Some time ago I took picture of lightning during the night. I don't have any idea weather I have really shot a lightning, all I can tell is that I sometimes used a tripod. Mostly, actually, I just put my camera towards the window, with god knows what diafragma. A lightning must be something like 1/50 of a sec, so when I opened the shutter whilst pointing to the stormy air, the actual light comming in to the camera, would also be 1/50 of a sec, because it was night, dark....(right? :? )
Is my technique good enough?

Anyhow, I used an Ilford HP5 Plus 400 Iso film, my question is: How must I develop the film? Normal?

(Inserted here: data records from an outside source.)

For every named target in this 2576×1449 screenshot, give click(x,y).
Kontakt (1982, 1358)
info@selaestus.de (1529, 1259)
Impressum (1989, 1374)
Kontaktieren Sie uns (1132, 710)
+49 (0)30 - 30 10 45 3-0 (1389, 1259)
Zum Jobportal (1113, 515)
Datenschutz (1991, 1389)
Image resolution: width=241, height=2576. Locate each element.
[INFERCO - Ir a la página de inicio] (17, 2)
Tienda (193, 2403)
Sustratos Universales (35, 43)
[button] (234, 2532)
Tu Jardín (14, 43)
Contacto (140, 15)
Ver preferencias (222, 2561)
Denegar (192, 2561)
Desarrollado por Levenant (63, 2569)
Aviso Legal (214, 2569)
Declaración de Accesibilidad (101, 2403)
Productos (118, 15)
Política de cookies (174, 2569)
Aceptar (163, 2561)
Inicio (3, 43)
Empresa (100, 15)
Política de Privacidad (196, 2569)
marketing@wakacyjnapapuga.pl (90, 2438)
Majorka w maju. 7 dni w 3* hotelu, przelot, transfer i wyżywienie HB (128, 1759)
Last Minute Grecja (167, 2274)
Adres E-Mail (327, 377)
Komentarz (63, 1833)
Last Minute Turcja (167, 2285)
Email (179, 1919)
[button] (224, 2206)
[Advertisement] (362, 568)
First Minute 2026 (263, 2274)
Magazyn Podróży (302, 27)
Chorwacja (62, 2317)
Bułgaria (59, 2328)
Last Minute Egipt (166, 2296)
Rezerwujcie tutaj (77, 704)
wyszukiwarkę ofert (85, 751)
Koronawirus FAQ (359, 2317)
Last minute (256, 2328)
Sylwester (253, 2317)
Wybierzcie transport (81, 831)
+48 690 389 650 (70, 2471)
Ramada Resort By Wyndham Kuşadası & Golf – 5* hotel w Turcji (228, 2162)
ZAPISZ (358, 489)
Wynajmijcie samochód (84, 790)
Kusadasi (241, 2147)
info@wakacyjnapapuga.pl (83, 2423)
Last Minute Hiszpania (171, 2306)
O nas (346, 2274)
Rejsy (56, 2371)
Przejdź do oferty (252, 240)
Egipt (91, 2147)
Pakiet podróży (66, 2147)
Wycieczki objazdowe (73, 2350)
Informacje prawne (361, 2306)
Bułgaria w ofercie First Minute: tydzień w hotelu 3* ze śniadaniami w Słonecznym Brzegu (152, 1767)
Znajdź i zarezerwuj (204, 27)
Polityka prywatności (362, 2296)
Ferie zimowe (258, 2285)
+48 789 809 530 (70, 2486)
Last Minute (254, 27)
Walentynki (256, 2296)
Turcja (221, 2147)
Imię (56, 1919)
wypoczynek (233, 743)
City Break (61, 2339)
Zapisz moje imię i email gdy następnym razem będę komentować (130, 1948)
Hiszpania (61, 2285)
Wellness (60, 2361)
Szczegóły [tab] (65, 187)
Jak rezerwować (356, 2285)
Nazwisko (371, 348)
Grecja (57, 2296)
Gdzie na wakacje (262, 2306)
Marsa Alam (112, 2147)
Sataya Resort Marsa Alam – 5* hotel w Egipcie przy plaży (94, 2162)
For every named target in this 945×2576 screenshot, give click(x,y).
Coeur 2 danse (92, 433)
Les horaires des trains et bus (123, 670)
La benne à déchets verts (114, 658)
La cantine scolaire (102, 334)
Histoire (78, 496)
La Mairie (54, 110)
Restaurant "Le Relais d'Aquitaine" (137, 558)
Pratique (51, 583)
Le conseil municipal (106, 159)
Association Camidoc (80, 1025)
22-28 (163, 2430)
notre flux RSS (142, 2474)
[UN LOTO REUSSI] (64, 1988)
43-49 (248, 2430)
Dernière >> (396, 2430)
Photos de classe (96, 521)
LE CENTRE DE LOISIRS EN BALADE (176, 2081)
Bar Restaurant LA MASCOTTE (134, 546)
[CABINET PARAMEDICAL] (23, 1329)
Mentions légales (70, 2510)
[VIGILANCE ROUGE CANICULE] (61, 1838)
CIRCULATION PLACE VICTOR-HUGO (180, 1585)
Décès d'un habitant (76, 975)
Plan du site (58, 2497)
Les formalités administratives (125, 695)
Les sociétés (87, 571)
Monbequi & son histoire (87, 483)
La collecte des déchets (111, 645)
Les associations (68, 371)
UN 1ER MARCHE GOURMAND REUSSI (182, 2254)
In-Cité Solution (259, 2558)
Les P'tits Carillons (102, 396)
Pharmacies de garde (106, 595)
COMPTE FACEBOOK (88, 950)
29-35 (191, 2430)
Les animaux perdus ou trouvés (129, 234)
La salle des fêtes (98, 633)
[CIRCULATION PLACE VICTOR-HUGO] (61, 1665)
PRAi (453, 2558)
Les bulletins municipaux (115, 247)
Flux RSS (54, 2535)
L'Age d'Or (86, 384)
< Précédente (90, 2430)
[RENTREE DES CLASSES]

Longer or shorter developing?

Thanks


----------



## Digital Matt (Aug 18, 2004)

Well, I don't know about the developing end, but I have a question about when you took the photo.  Did you time it just right that you clicked the shutter when the lightning struck?  That's pretty hard to do.  It's much easier to use a smaller aperture, and open the shutter for several seconds, and try and catch many lightning strikes.  If there's lots of extraneous light you can cover the lens between strikes.


----------



## ksmattfish (Aug 18, 2004)

Without more info, I'd recommend normal dev time.  

Many night scenes are very high contrast:  get the shadows right and the highlights are blocked up, or the highlights are good and the shadows are way underexposed.  To reduce contrast you would intentionally underexpose, and then overdevelop.  By how much has a lot to do with the camera, the film, the photographer, the chems, etc..., but you could experiment with a 1 stop under exposure and a 50% increase in dev time.


----------



## Firelance (Aug 27, 2004)

Well, I finally developed it at normal time. I think that it's well developed, I see alot of enlightened pictures (because of the lightnings of course), but I think there's only one where you can see a lightning...

Thanks anyway!


----------